SOURCE DOCUMENT ->
____________

Social media giant Facebook made a push to enter the metaverse space two months ago when it rebranded its corporate name to Meta. However, the company might be looking to go even further in the coming year.
A recent report from The New York Times revealed that Meta’s incoming chief technology officer (CTO) Andrew Bosworth wants the social media giant to expand its presence in the cryptocurrency space.
According to the report, Bosworth wants Meta to explore further into the nonfungible token (NFT) space. He also wants the social media giant to explore decentralized autonomous organizations (DAOs) and expand its presence within the blockchain sector.
Bosworth is not new to the concept as he is currently in charge of Meta’s augmented and virtual-reality drives. He is expected to become Meta’s CTO over the coming weeks and has already made it clear the direction he wants to take.
The New York Times obtained this information as it was issued an internal post earlier this week. The note said although Bosworth wants to be cautious, he wants Meta to adopt the technologies before other leading companies in the world do so.

____________

INFORMATION SHOWN ->

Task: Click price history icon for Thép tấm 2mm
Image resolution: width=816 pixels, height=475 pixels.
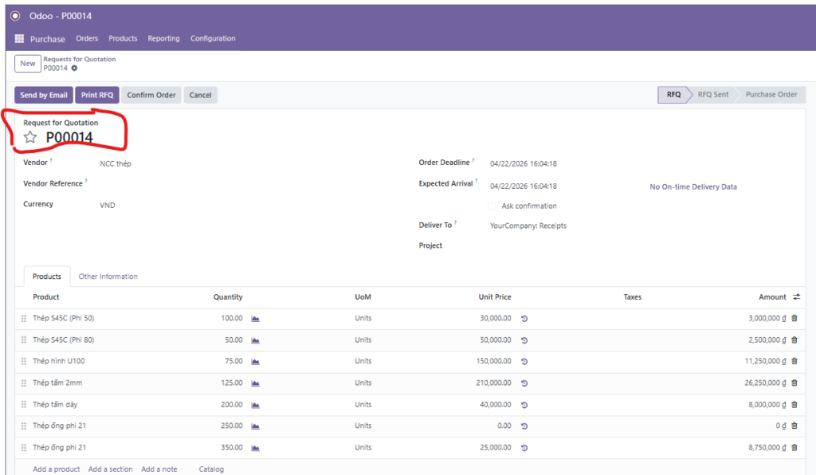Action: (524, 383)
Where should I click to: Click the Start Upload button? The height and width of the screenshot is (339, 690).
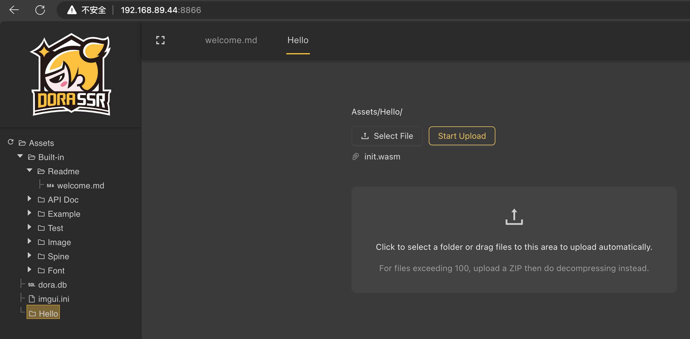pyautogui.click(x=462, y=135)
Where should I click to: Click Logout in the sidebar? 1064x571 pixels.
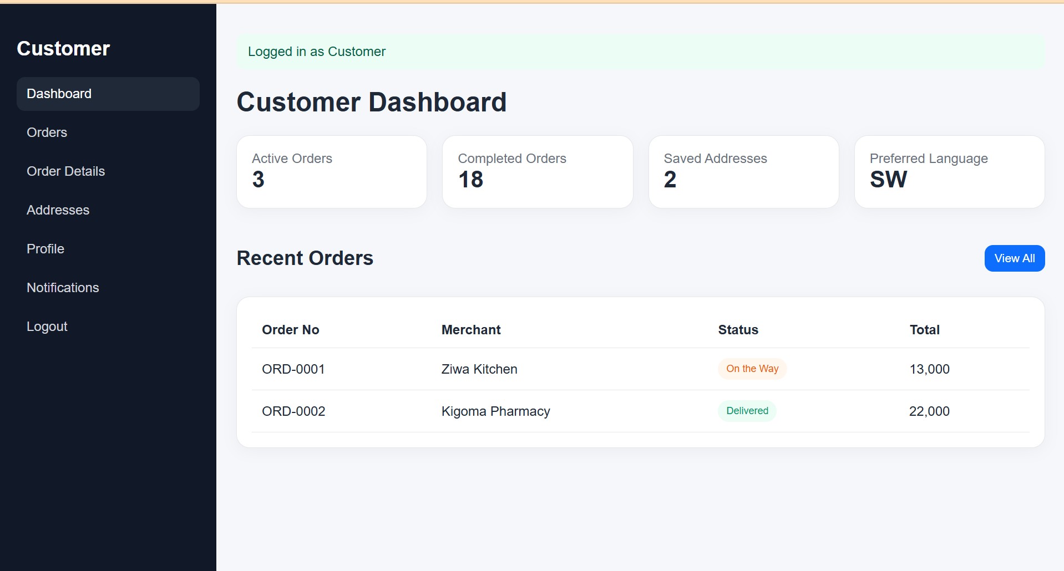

____________

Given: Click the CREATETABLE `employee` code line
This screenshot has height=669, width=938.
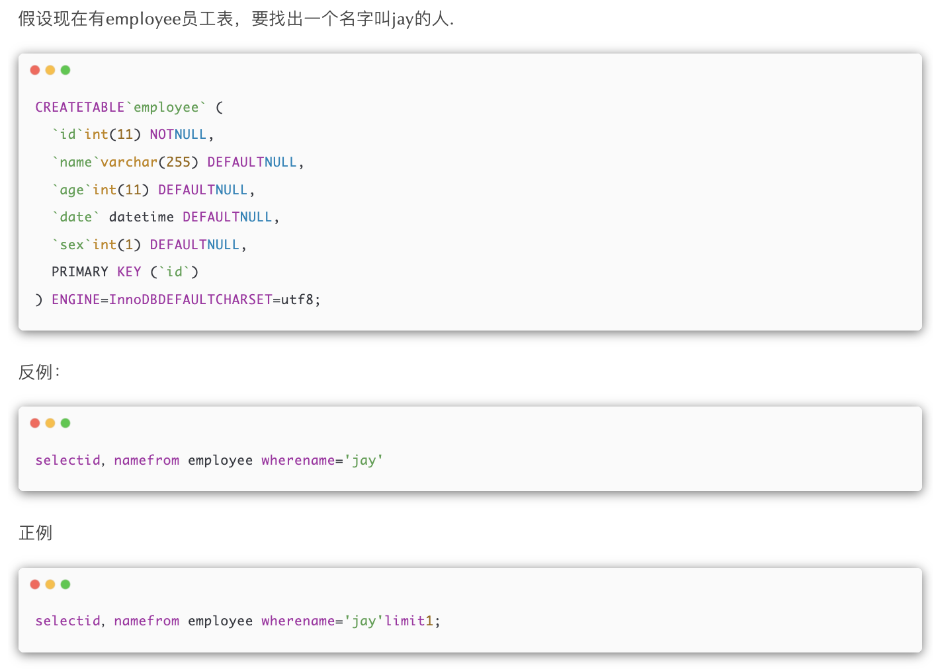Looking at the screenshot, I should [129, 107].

____________

TO-DO LIST ->
#1 Using the text about Meta, answer these questions:
(a) What did Facebook rebrand its corporate name to?
(b) Which publication reported Andrew Bosworth's plans?
(c) What is Bosworth currently in charge of at Meta?
#2 Filter the rows and copy every line that contains the word "pixels", matching case exactly.

RESULTS FOR EACH TASK ->
#1
(a) Meta
(b) The New York Times
(c) Meta's augmented and virtual-reality drives

#2
Image resolution: width=816 pixels, height=475 pixels.
Where should I click to: Click Logout in the sidebar? 1064x571 pixels.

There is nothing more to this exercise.